The dollar-and-cents
cost to Ms. Schiavos husband, parents and siblings plus
the dollars spent by her fellow citizens through tax dollars easily
exceeds $1 million. Some years ago, I understand, the private
family funds that supported her ran out and she is in fact now
being kept alive with state funds, between $80,000 and $100,000
a year. If this were a once-in-a-generation event, I seriously
doubt that it would be getting this attention. The amount of money
involved is trivial in the grand scheme of things our society
has to deal with.
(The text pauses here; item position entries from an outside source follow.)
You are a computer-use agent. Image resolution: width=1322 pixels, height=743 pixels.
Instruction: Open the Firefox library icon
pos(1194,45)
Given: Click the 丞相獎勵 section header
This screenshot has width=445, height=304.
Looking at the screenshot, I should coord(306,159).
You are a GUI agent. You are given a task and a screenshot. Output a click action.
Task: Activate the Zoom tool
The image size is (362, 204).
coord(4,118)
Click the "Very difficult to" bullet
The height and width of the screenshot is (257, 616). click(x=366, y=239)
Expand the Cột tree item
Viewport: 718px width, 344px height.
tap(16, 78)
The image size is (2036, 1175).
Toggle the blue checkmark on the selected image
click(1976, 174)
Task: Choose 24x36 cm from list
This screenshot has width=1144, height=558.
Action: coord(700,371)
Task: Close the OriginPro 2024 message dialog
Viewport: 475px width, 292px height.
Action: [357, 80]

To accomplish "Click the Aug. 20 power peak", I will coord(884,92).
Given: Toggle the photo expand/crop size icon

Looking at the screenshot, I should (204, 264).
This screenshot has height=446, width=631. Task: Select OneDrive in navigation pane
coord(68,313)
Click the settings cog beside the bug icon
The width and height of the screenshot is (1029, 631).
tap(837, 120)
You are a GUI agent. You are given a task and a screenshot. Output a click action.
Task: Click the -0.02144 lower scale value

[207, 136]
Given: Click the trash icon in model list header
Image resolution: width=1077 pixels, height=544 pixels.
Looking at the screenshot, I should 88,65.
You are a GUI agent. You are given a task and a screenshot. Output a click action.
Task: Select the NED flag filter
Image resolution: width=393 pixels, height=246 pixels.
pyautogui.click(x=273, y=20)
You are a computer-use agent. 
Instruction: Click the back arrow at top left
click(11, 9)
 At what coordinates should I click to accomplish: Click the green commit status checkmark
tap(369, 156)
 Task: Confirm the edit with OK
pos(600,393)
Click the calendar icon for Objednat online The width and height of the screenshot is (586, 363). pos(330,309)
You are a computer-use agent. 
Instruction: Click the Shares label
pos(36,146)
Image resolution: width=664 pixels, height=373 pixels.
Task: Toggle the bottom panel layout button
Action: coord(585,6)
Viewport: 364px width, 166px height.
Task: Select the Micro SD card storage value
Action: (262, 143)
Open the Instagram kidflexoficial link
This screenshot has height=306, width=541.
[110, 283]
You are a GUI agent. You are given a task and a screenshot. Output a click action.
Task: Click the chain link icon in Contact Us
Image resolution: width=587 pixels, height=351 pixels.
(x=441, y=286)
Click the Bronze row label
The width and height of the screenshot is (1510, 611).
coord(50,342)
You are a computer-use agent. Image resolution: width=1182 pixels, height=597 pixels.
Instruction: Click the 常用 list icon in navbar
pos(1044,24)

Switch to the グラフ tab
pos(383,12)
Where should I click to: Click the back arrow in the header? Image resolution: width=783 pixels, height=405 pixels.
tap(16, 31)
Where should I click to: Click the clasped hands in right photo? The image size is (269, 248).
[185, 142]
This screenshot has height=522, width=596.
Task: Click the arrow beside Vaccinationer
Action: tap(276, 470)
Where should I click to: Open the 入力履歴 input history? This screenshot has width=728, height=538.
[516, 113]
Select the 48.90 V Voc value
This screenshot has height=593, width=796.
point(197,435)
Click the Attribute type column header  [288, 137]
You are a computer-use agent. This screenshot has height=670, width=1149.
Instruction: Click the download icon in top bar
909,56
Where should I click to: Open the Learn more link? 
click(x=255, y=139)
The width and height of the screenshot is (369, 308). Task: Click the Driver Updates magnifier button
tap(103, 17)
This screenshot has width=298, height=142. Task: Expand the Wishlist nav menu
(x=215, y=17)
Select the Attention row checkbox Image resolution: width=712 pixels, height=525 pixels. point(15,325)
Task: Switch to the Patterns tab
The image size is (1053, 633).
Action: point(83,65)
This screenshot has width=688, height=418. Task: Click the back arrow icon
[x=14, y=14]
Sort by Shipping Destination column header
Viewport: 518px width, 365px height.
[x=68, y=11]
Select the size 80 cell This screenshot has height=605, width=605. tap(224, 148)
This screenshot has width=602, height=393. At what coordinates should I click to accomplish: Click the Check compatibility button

But as Dan Henninger wisely noted, our society
is soon to be hit with tens of thousands, perhaps even millions,
of Terri Schiavos, who could be kept alive indefinitely by the
taxpayers
which is the only realistic source of such funds.
I wonder
how sanctimonious Tom DeLay would be if the life support for this
inert human being was costing $1 million per year, or $5 million,
or $10 million. What is the price of a living and breathing human,
no matter how inert? There is of course a process by which society
answers such questions, and Dan Henninger is absolutely correct
in saying the answers are worked out in the open, not in the closed
sessions of Congress and the courts. Thousands of years ago, when
an economic contraction struck a part of civilization in a way
that threatened society, there were no parliaments and courts
to decide what to do. The mores of the people would change, in
essence saying it would be okay for a woman who gave birth to
a girl to put the infant out to die, so there would be one less
mouth to feed. When things got better, the mores would change
again in the other direction.
Thats
the way the world worked thousands of years ago and it is the
same now. It was of some significance today to learn that President
Bush, who called for federal intervention to keep Ms. Schiavo
alive, was plunged to a 43% approval rating, the lower number
of his presidency, and at the same time polls show 80% of Americans
oppose federal intervention to feed her even as they sympathize
with her husband and parents.
There is
of course a complication with husband and parents, with parents
offering to take her off the hands of the state and care for her
themselves, somehow. Her husband, though, has long ago decided
to get on with his life knowing hers was effectively over, and
has taken a common-law wife who has given birth to two children
by him. With these conflicting interests, there is no other way
to determine the outcome than with judges and courts of law, who
have all sided with the husband. In specific cases like this,
which will abound in the years to come, it is much too much to
ask for a national conversation. One should be enough, although
I expect there will more to come, each one painful but necessary.